It’s been months since my first All Write Conference when I met dozens of wonderful new people all telling me, “All you need is a blog name.”
I’m not going to lie, I initially thought they were crazy. I couldn’t imagine what I’d have to write about. Sure, I consider myself a writer. I have a writer’s notebook I carry with me everywhere so I can jot down a quote I want to remember or an idea I want to save for later. But, the idea of blogging seemed too out there, too public. I couldn’t imagine I could write anything online others would want to read.
However, after I got home, I had this burning itch to write. Ideas started flooding toward me. Inspiration was coming from everywhere, and I yearned to become a part of this community. I felt like a little sister watching her older sister and all of her friends going out and wishing I could tag along.

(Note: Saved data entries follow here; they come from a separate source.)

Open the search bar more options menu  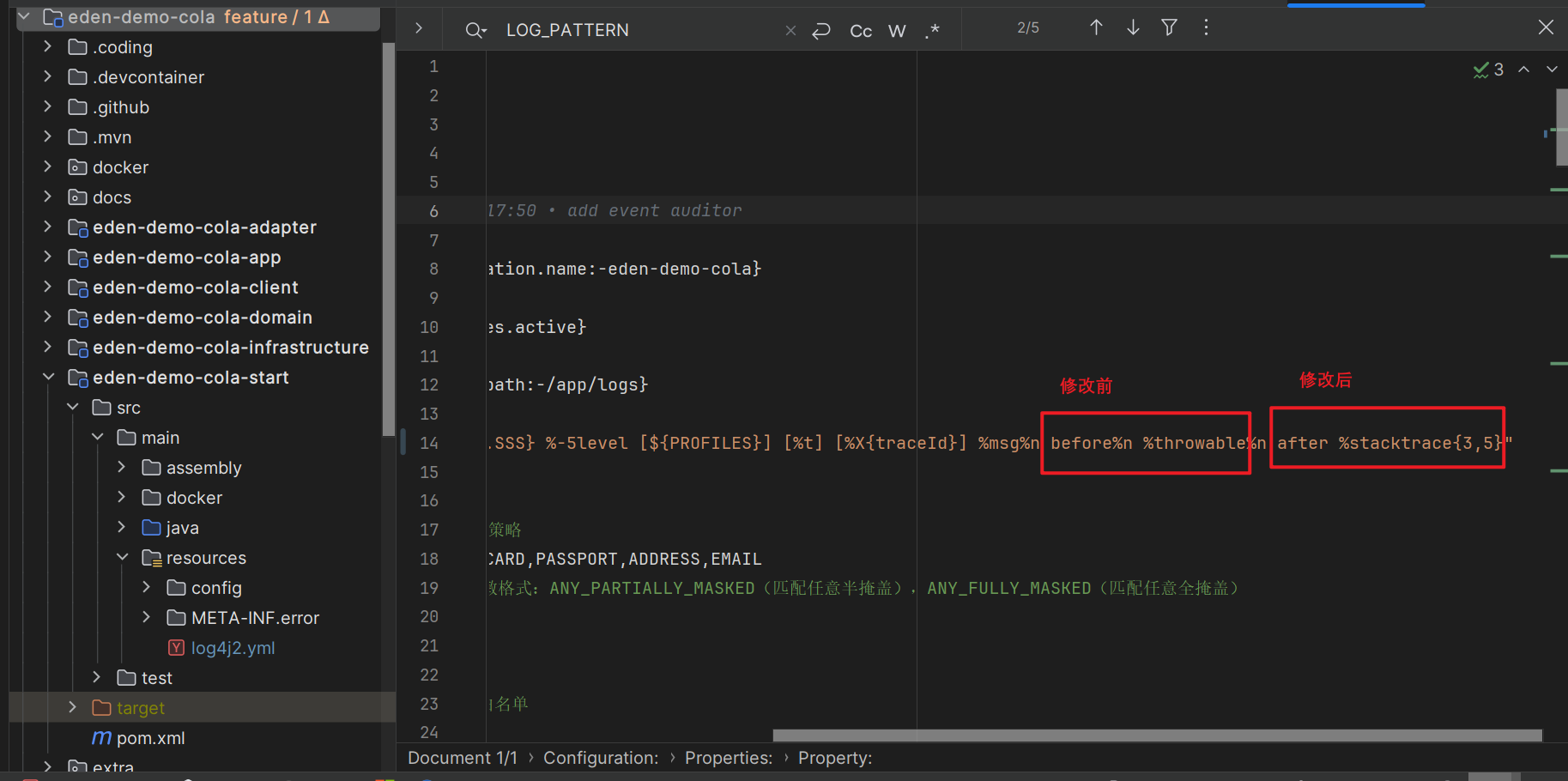1206,28
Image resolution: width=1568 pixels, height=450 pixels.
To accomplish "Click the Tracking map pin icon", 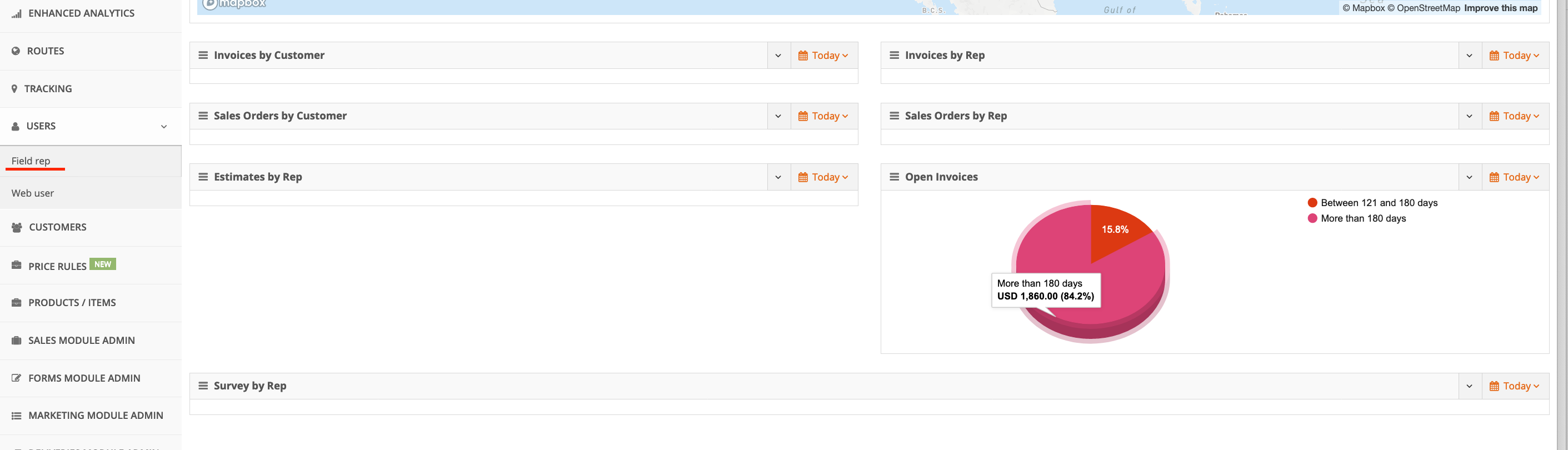I will coord(14,89).
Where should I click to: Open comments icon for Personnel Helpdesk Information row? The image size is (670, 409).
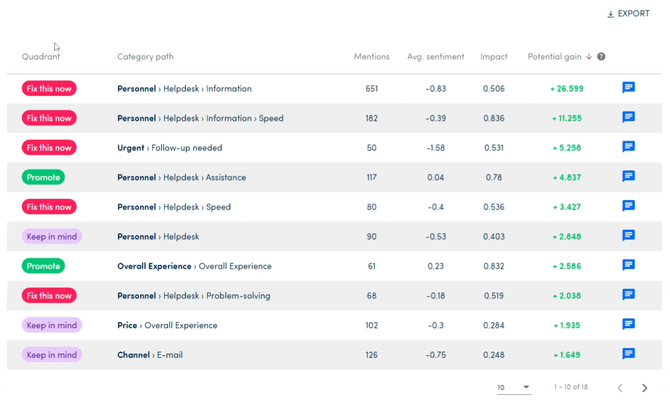click(628, 88)
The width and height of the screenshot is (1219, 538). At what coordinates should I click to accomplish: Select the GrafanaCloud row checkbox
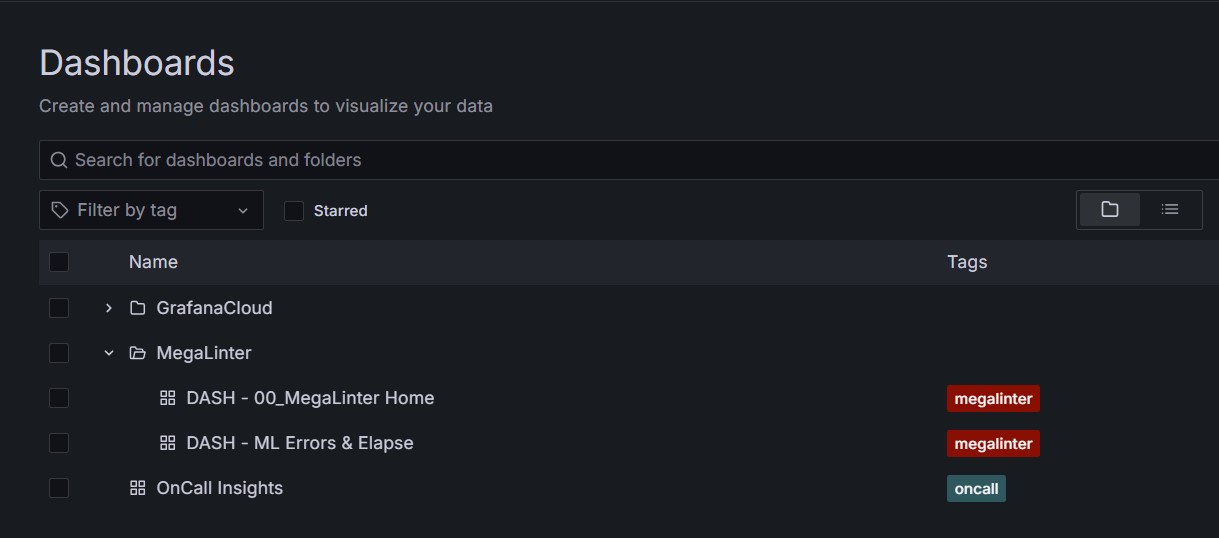click(x=59, y=308)
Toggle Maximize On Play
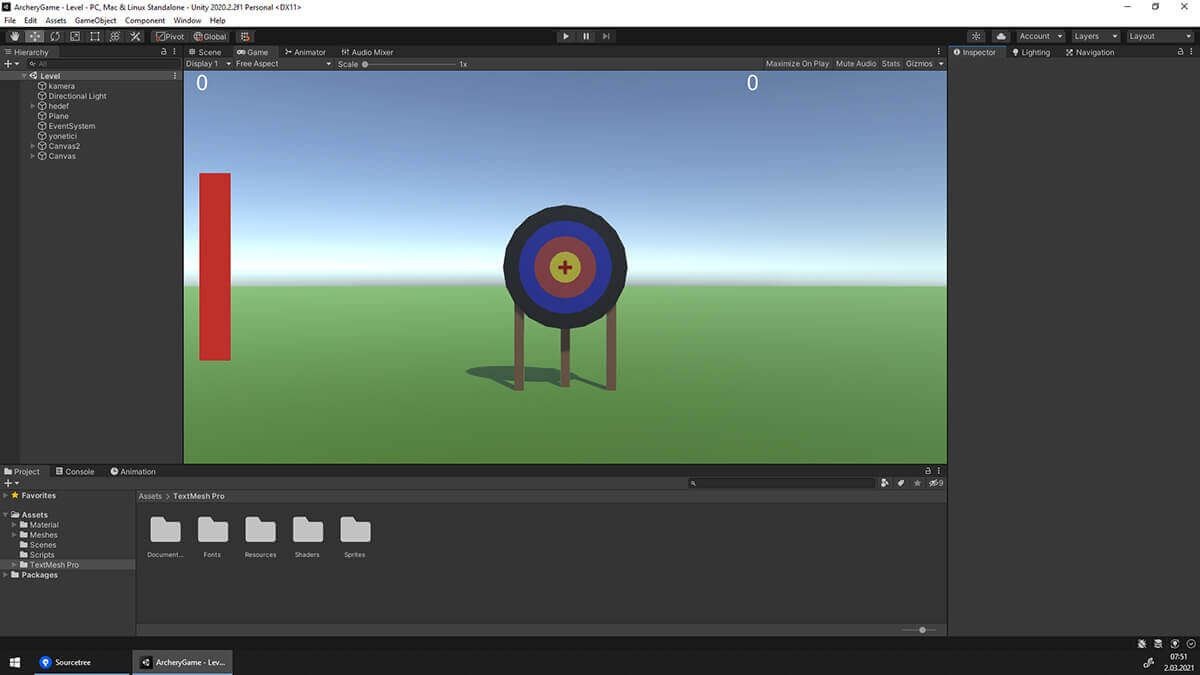The height and width of the screenshot is (675, 1200). (x=797, y=64)
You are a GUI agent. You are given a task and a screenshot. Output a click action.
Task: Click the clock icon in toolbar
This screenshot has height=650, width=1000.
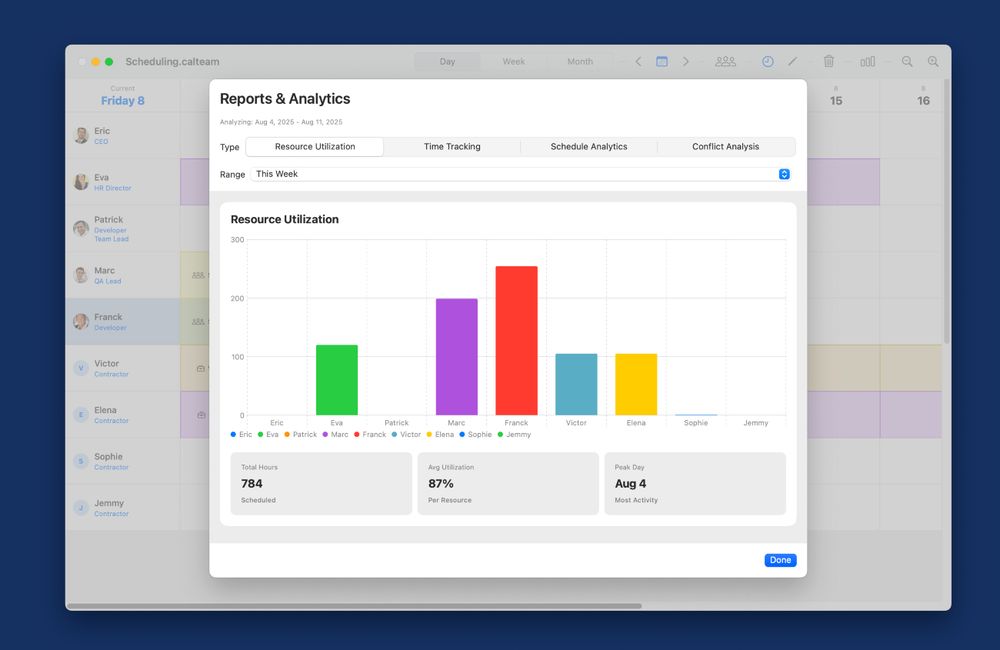coord(768,62)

My first block came with not thinking of that “name” they all said I needed. I reached out to Ruth, who sent me to Tam, and I still couldn’t quite get that perfect title. So, I stepped away.
Last week my friend from Italy came and visited. As were were visiting and talking about life and fate, she said, “It’s like that flipping a coin quote.”
I love quotes, so I was intrigued, but I had no idea what she meant. She stumbled to explain and keep the meaning intact from Italian to English. I immediately went to Google, and I fell in love with this quote that has inspired my new blog name:
“When you have to make a hard decision, flip a coin. Why? Because when that coin is in the air, you suddenly know what you’re hoping for.” -me n.n
I’m in love with this quote. It is so me. I struggle to make decisions and have felt stuck wanting to move forward. I ask people all the time what I should do about big things and trivial things, only to squirm when they say what I don’t like.
As I get older, I’m learning to be gentle with myself and give myself permission to make my own choices and be okay with them, especially if they are not what I think everyone else thinks I should do.
So, here I am. I’m ready to flip a coin and ready to move forward with life and my new blog.